I have a colleague who's totally dumped doing homework. (He's kind of become bad-attitude-guy in the past year; part of it was he got a lot of plagiarized papers in one of his classes, part of it he's got a successful book out and I guess a contract on another one, so I think he has a short-timer mentality, that eventually he'll be able to chuck it all, tell us what he REALLY thinks of us, burn his bridges, and go live on advances and royalties.) But for now, he's trumpeting the damn "work smarter, not harder" propaganda that the b-school types love; for him, "working smarter" means sloughing off as much of the actual work of teaching as possible - including assigning papers or homeworks.

And it pisses me off on two levels, because first, I feel like a chump for continuing to spend HOURS reading students' cryptic scribblings, and second, he has free time to, like, write. And I'm expecting the "But the students in Professor Utonium's class don't have to do THIS!" complaints any day.

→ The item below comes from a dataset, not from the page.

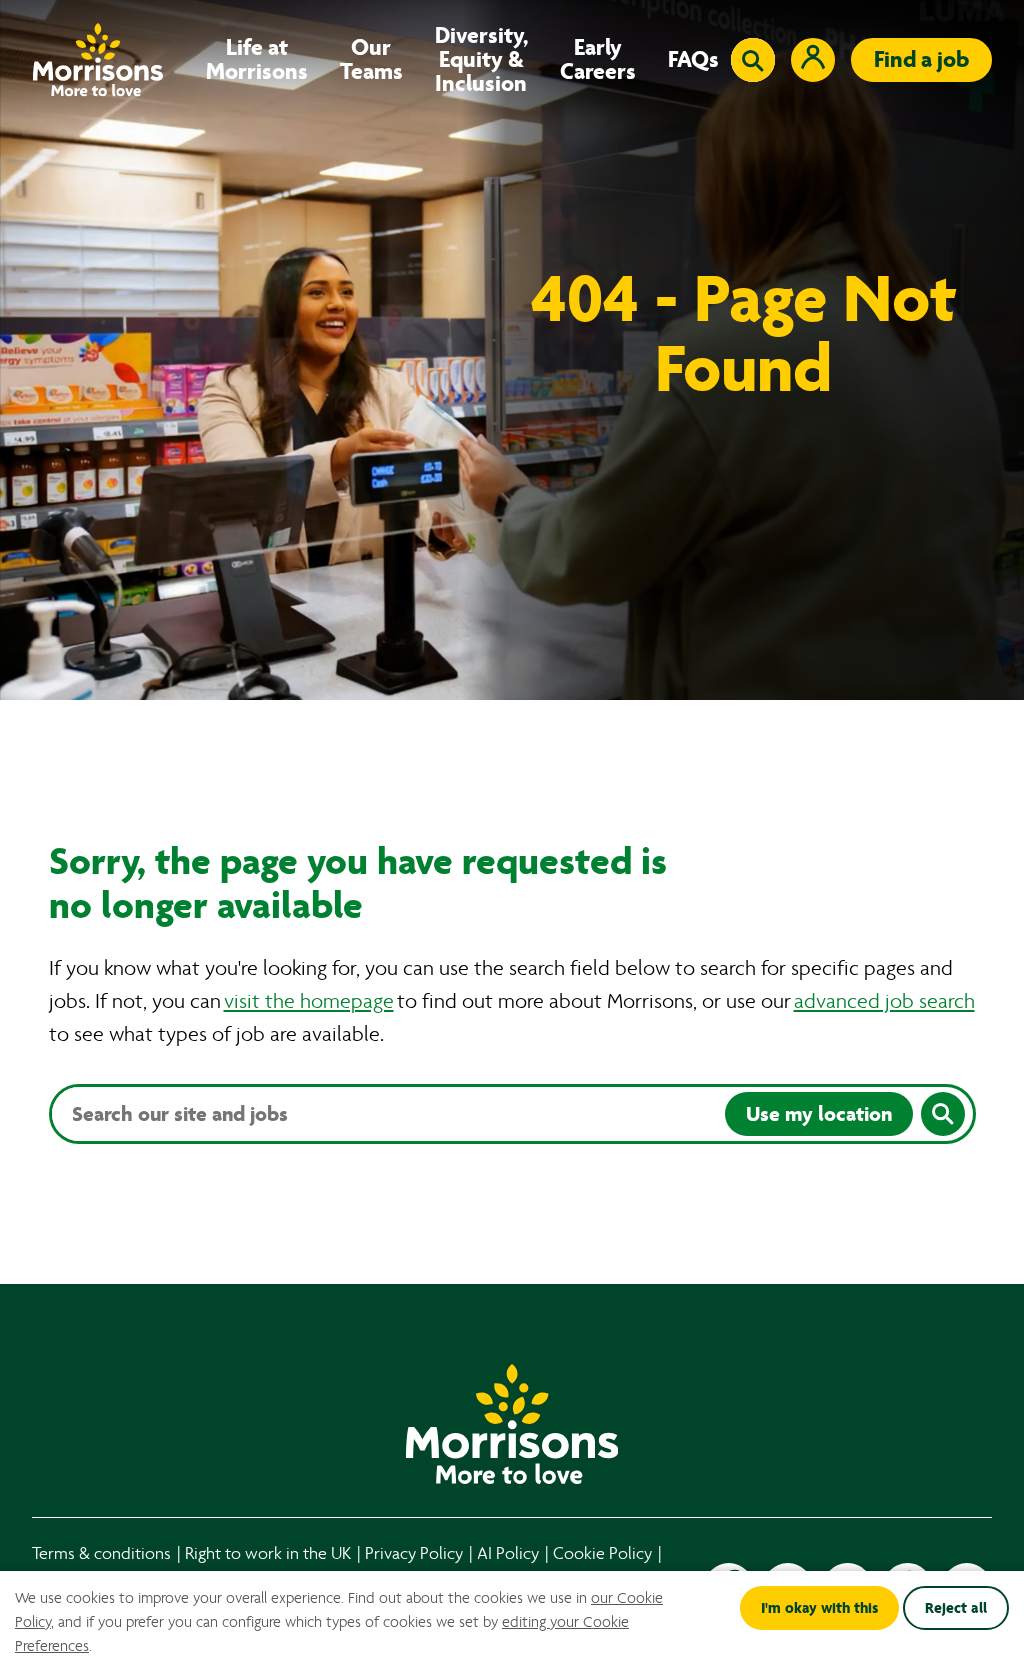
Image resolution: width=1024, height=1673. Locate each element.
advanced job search (884, 1001)
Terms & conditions (101, 1553)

I don't know. I think working through mathematical analyses of problems, or figuring out the results of genetic test-crosses are valuable - it's not that I'm giving busy work - but a lot of times the students see it as such.

I'm getting fed up with the instant-gratification attitude that so many of them - hell, so many PEOPLE - have. The "it's tooooo haaaaaaaAAAAARRRdddd!" whines. Or the "But it's BORING!"

well, gut up, folks. There's a lot in life that's hard and boring. But you put up with it, you do it, and you don't do a half-assed job.

Even with grading. Even when you can't read what they've written and you suspect the tiny crabbed handwriting is a ruse to keep you from telling they've answered the question wrong.